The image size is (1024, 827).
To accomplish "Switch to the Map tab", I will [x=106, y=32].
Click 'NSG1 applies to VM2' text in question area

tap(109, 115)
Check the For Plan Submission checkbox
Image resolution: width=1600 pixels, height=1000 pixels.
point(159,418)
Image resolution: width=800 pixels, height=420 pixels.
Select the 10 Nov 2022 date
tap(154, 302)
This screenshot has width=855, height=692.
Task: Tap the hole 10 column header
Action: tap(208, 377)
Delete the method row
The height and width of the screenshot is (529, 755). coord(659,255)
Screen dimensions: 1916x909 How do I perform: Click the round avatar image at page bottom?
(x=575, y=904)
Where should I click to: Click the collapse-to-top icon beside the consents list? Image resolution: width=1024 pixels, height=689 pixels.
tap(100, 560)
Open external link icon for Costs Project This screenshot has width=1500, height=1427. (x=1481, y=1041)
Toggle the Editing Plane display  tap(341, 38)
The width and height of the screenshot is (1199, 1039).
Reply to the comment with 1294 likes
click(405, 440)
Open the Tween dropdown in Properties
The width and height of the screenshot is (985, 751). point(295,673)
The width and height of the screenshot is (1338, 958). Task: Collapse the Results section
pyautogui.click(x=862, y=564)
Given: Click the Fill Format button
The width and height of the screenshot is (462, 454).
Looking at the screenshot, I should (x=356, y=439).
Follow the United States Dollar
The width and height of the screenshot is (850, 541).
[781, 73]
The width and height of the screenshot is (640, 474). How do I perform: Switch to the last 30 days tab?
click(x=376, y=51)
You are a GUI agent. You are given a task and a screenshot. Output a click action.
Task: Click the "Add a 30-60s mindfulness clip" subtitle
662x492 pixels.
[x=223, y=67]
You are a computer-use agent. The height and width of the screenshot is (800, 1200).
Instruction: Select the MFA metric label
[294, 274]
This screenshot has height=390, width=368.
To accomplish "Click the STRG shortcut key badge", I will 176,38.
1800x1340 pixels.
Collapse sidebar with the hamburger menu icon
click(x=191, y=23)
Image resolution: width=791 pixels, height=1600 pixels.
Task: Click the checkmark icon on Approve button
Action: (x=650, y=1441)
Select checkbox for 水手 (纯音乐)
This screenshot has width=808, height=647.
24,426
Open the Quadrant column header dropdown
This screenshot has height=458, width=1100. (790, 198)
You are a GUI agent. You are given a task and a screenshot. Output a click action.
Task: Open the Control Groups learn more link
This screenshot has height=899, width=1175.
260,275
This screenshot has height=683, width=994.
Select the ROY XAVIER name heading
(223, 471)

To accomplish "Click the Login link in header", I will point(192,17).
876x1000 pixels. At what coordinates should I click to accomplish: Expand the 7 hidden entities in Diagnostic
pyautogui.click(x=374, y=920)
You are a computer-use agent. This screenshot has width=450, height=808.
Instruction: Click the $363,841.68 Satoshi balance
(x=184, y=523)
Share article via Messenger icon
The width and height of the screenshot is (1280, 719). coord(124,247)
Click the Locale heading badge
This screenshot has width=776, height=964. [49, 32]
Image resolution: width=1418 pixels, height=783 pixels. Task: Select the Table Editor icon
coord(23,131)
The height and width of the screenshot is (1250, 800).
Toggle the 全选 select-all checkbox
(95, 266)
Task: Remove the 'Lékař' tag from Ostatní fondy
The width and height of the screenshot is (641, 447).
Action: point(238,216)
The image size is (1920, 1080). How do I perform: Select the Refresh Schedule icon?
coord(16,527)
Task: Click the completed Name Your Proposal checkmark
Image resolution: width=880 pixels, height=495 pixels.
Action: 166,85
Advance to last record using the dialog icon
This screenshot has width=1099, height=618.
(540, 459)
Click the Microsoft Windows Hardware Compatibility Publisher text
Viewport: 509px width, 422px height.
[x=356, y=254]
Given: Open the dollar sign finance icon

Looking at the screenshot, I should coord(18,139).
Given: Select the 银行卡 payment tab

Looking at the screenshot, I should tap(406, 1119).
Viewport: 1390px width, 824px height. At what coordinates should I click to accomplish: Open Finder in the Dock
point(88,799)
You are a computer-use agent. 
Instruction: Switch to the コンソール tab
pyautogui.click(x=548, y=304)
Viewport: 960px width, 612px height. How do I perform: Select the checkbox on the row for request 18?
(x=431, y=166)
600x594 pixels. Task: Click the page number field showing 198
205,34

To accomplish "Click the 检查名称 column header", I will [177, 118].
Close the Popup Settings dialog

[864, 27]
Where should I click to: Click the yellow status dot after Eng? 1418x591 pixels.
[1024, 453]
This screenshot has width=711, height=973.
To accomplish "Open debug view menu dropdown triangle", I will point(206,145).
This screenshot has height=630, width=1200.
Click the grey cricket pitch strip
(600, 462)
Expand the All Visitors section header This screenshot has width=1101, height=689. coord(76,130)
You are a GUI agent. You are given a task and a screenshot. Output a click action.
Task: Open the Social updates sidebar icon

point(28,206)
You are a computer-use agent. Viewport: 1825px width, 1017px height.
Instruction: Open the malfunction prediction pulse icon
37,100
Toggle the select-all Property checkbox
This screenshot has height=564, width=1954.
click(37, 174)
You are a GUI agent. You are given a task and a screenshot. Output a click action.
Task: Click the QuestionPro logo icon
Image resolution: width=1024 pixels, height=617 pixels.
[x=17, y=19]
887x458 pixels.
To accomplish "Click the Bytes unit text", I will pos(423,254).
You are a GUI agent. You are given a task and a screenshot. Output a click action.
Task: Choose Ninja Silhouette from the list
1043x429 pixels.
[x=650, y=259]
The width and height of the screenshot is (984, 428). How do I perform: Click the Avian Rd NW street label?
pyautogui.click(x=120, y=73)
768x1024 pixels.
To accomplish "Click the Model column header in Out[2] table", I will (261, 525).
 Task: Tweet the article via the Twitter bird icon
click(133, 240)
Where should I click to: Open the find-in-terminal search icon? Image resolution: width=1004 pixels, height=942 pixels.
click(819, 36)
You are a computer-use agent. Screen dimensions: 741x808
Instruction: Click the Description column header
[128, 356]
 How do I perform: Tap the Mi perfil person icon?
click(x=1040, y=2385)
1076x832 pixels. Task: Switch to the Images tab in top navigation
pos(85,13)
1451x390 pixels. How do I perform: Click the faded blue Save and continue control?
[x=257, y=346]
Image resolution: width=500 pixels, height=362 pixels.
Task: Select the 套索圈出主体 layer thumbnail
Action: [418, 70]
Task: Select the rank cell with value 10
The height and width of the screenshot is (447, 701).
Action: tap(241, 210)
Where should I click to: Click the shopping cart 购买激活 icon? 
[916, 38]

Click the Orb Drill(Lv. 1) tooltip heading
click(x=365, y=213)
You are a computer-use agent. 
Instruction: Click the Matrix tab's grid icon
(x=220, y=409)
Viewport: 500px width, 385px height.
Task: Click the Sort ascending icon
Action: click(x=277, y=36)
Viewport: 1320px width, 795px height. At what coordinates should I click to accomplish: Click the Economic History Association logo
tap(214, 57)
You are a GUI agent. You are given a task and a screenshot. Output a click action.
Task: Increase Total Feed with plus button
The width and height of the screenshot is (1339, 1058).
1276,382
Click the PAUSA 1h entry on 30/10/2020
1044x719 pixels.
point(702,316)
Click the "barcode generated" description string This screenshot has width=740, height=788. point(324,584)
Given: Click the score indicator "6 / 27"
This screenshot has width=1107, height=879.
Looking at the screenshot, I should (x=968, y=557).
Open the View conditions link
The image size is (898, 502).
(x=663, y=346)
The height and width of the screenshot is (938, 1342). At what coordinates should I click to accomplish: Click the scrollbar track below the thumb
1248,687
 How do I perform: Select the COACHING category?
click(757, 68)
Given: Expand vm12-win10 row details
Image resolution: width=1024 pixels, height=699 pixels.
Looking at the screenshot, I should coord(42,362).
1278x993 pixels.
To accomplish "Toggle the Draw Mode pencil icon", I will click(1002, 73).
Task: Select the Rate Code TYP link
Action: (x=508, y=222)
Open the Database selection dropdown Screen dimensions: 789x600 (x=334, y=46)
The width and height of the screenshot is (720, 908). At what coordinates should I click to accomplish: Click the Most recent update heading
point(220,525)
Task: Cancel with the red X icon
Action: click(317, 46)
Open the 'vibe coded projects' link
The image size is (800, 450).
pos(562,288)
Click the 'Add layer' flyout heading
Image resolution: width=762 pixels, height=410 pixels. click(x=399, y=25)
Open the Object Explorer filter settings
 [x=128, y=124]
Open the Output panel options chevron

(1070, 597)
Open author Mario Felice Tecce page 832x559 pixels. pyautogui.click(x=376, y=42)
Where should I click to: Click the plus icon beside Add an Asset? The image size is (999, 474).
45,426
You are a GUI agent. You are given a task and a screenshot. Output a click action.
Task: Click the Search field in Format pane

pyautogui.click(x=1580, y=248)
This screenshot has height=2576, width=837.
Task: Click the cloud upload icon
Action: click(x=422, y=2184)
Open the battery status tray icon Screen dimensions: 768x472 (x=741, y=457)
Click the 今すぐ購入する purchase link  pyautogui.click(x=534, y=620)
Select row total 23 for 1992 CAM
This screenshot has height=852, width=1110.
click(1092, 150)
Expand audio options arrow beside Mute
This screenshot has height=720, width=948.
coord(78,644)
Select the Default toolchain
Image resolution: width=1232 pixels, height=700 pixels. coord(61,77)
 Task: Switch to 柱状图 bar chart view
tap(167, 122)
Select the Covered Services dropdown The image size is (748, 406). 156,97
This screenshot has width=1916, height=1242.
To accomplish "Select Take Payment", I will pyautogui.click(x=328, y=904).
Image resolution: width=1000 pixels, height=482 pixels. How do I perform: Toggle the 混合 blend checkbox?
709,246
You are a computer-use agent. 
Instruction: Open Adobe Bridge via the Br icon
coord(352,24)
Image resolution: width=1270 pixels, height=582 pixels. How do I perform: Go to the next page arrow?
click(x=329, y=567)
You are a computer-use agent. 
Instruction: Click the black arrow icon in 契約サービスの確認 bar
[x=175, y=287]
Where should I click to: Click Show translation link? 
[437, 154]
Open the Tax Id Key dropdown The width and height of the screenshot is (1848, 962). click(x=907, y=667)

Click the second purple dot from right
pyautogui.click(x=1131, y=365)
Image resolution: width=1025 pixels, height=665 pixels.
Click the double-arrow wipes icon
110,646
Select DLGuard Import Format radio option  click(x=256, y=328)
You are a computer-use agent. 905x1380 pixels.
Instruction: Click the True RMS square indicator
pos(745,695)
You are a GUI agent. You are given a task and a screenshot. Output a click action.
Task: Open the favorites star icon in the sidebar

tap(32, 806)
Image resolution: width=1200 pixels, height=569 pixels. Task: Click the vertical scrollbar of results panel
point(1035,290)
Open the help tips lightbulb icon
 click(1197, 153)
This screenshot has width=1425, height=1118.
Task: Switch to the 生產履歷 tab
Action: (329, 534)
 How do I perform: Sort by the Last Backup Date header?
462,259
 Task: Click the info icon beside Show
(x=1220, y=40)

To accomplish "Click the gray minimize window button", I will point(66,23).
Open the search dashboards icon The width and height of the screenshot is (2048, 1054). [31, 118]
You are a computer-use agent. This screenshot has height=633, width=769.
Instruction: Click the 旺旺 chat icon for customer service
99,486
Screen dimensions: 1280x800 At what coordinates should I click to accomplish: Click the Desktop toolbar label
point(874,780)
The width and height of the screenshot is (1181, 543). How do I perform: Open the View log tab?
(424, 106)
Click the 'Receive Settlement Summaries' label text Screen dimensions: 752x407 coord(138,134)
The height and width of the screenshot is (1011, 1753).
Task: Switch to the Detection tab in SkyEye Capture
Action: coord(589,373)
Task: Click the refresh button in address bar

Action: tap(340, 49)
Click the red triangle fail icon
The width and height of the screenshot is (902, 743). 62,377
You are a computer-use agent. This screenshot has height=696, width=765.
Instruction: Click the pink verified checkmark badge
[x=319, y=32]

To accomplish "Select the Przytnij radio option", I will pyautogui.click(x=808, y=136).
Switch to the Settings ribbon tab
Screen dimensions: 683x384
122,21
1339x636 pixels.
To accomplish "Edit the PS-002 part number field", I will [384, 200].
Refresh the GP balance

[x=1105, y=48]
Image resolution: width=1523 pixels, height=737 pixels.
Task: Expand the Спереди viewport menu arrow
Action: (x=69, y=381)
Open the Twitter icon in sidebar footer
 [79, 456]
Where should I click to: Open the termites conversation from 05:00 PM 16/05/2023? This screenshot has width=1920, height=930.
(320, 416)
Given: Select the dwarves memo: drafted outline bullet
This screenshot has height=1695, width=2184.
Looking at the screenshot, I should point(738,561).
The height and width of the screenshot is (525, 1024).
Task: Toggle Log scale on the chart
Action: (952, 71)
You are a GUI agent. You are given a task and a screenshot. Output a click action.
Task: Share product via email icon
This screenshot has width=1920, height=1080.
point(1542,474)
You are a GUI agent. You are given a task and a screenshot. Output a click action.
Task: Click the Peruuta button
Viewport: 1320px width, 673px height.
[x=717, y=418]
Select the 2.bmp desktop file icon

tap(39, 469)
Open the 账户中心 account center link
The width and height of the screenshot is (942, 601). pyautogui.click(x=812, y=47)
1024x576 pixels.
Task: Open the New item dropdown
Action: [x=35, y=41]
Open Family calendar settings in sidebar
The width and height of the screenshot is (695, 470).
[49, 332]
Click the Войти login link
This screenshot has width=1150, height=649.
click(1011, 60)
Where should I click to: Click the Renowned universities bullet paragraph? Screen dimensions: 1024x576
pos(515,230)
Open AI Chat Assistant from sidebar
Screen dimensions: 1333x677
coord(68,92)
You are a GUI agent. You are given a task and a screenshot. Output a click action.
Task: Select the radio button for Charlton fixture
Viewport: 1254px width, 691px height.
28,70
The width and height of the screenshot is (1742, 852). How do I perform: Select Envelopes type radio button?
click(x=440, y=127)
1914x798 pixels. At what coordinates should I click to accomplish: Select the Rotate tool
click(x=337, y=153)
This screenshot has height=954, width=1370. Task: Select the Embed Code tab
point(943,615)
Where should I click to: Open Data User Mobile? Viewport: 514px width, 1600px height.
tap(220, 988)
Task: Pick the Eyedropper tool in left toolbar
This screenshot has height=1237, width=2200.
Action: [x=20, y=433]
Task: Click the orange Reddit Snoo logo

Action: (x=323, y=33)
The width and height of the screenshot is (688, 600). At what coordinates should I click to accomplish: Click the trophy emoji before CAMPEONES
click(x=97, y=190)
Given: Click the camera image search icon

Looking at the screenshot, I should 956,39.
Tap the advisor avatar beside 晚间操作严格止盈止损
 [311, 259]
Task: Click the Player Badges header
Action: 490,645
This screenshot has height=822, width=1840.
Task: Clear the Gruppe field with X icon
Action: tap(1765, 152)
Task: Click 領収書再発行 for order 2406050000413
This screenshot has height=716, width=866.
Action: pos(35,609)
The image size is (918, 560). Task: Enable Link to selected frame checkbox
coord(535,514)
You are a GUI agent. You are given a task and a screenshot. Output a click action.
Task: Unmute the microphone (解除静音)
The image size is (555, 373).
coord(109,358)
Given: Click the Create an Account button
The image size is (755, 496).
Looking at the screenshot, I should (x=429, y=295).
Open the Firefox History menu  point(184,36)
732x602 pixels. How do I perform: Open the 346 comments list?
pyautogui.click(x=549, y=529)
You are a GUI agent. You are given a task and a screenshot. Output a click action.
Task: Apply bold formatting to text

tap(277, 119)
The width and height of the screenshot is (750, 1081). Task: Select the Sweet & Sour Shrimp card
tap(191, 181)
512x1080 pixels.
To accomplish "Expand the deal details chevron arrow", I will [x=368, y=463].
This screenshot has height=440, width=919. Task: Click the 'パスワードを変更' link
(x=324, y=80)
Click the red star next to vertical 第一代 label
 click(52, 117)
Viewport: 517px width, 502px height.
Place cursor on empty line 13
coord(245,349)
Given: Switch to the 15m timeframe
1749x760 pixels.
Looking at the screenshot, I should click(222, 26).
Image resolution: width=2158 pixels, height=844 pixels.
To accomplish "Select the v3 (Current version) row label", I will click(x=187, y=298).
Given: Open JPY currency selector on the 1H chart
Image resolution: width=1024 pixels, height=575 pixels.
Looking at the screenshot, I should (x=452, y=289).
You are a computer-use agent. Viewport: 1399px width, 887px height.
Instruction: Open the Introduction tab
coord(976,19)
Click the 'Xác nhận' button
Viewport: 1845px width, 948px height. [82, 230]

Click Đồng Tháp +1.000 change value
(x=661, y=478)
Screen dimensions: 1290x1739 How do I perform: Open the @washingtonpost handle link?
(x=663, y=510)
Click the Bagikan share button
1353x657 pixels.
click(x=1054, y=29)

• _Directions_
From the material above, set down exactly the lines between the line holding "Given: Expand vm12-win10 row details" and the line holding "Open the Database", inclusive. Include nothing else.

• _Exercise output_
Given: Expand vm12-win10 row details
Image resolution: width=1024 pixels, height=699 pixels.
Looking at the screenshot, I should coord(42,362).
1278x993 pixels.
To accomplish "Toggle the Draw Mode pencil icon", I will click(1002, 73).
Task: Select the Rate Code TYP link
Action: (x=508, y=222)
Open the Database selection dropdown Screen dimensions: 789x600 (x=334, y=46)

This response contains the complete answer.